[[ Supplied records, beginning ]]
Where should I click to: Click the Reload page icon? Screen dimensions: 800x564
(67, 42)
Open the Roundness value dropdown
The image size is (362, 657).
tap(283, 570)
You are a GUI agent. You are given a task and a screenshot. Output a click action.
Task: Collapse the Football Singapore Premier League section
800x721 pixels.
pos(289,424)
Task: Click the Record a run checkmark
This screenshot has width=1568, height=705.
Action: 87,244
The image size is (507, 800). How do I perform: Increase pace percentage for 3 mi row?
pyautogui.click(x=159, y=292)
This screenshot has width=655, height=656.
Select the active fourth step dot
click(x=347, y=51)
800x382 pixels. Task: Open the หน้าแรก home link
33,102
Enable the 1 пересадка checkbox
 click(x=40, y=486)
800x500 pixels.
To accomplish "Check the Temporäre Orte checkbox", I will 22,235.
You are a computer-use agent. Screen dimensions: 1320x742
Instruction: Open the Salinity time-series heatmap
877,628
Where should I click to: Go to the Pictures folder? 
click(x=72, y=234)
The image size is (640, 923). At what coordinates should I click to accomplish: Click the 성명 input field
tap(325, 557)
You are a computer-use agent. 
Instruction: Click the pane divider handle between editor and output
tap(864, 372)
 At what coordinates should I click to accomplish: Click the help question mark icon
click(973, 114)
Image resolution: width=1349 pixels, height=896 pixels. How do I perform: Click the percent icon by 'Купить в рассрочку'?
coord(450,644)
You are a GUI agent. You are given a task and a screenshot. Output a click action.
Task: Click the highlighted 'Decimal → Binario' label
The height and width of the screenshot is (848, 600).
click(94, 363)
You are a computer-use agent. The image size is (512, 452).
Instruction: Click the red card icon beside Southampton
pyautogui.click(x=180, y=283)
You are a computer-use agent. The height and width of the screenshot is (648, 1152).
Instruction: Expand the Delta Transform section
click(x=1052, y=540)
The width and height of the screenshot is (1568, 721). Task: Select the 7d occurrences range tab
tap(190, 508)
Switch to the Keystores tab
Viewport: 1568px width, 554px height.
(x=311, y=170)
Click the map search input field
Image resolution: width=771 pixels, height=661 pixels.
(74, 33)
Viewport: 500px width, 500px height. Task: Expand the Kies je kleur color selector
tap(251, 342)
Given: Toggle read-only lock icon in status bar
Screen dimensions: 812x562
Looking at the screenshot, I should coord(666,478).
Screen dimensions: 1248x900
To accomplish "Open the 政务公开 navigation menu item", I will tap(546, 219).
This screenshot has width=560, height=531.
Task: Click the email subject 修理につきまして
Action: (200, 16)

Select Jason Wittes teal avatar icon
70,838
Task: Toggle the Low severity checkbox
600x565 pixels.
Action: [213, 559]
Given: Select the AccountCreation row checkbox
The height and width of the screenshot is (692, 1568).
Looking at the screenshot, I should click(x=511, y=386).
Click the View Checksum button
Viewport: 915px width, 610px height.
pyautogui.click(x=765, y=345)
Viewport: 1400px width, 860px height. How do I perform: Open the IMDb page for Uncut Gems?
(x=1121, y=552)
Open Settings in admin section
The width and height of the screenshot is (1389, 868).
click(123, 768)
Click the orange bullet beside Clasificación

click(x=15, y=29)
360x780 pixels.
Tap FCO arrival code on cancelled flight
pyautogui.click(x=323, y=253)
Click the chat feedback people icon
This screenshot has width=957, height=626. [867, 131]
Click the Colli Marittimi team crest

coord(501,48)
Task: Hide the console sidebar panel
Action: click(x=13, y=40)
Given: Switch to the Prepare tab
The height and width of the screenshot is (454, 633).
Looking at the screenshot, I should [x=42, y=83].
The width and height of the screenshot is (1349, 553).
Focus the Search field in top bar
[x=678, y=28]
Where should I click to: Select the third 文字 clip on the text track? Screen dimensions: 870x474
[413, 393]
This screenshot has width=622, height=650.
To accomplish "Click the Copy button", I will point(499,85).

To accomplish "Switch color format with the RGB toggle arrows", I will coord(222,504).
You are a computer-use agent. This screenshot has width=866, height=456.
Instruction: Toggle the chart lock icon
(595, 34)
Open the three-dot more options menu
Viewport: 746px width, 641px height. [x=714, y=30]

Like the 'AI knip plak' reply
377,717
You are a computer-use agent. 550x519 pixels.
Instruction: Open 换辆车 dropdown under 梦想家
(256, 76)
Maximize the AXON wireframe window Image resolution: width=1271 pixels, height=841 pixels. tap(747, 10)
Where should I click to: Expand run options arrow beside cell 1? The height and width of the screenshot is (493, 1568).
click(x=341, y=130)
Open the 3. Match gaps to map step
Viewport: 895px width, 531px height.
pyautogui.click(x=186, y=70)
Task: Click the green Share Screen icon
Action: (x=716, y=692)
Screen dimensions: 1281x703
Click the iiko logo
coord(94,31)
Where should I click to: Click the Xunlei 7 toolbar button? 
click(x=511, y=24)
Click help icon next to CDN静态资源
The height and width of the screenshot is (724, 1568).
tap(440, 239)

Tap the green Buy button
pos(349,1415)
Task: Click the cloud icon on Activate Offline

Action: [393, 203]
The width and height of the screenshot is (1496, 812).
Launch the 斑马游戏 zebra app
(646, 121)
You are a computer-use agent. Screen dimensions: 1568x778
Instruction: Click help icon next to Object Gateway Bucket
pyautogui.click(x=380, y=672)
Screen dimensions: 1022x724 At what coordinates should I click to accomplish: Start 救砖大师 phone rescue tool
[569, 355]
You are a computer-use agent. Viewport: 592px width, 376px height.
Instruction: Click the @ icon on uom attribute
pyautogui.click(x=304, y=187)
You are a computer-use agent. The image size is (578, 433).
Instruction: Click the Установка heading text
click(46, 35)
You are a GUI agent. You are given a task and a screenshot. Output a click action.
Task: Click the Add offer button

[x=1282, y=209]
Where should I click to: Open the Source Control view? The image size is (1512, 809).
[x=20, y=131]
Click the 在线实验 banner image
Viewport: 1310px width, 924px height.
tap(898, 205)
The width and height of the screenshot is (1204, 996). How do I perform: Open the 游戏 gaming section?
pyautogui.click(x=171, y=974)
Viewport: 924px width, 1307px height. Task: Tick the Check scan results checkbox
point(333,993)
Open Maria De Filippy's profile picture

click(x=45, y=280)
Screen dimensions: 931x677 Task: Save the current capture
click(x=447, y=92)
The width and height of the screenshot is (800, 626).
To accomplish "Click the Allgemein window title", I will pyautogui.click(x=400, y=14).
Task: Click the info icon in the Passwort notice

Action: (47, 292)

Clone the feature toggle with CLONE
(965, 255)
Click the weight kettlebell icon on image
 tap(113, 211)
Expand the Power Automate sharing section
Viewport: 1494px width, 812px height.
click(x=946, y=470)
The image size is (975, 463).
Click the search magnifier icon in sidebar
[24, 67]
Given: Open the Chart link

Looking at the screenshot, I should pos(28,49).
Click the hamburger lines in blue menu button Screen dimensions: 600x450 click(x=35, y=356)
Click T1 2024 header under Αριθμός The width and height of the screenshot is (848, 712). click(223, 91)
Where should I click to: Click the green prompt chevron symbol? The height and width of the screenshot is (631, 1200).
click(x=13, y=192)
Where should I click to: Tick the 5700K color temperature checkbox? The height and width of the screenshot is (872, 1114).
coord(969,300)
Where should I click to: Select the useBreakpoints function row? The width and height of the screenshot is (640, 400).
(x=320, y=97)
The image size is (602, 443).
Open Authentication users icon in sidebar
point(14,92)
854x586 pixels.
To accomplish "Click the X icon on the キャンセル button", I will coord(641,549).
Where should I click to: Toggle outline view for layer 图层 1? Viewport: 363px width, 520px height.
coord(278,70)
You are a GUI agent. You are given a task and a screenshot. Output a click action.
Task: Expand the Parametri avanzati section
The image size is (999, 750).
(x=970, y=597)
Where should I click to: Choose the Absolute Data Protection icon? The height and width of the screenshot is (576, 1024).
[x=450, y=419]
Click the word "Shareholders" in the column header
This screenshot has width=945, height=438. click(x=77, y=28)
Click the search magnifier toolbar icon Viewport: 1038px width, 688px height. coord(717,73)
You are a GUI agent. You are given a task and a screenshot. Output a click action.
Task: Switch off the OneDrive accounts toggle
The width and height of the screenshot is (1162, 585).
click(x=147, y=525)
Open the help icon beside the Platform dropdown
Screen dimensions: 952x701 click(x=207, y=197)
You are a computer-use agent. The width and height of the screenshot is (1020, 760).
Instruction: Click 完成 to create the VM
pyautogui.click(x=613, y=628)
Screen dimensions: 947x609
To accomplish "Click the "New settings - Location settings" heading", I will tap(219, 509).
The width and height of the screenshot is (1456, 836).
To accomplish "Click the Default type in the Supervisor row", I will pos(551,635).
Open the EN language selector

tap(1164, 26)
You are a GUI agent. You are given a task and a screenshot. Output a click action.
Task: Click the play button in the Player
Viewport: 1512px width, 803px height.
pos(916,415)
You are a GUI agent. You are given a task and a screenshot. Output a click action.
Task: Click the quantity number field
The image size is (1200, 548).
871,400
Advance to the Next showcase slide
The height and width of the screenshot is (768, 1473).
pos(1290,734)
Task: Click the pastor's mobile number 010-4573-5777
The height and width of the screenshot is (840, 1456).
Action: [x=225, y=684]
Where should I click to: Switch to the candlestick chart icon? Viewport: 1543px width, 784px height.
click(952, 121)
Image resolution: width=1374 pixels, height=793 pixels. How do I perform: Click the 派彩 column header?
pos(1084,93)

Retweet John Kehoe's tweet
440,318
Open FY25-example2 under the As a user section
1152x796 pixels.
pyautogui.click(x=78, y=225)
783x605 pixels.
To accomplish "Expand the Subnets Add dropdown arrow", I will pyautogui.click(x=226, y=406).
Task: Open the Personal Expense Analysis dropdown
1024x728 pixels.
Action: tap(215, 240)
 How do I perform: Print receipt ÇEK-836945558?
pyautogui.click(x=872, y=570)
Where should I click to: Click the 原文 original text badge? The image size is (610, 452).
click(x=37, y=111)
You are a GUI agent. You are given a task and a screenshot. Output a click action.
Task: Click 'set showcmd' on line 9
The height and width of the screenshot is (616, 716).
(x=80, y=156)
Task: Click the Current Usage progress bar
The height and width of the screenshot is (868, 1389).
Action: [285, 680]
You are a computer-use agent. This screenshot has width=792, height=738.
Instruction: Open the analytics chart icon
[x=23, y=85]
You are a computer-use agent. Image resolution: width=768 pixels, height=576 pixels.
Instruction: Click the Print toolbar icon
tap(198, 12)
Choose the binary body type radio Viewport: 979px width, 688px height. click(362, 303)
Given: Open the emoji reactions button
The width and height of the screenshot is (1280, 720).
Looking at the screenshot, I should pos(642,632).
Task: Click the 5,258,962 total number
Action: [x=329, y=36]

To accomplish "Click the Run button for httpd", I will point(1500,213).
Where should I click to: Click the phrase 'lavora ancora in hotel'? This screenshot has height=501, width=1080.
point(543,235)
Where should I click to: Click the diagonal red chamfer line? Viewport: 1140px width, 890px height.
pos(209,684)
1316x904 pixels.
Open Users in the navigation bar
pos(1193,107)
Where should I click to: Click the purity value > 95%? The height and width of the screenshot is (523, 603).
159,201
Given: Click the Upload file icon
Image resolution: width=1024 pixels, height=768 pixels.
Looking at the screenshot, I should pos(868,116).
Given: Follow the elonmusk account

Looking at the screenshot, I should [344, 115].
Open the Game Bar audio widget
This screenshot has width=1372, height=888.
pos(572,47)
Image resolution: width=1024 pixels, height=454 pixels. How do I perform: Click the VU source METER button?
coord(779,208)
[[ Supplied records, end ]]
» Your goal: When the line with "Tap the green Buy button" is reached in the data above, begin copying, and stop after the line with "You are a computer-use agent. Viewport: 592px"; copy each line exactly, both ends included.

» Reply:
Tap the green Buy button
pos(349,1415)
Task: Click the cloud icon on Activate Offline

Action: [393, 203]
The width and height of the screenshot is (1496, 812).
Launch the 斑马游戏 zebra app
(646, 121)
You are a computer-use agent. Screen dimensions: 1568x778
Instruction: Click help icon next to Object Gateway Bucket
pyautogui.click(x=380, y=672)
Screen dimensions: 1022x724 At what coordinates should I click to accomplish: Start 救砖大师 phone rescue tool
[569, 355]
You are a computer-use agent. Viewport: 592px width, 376px height.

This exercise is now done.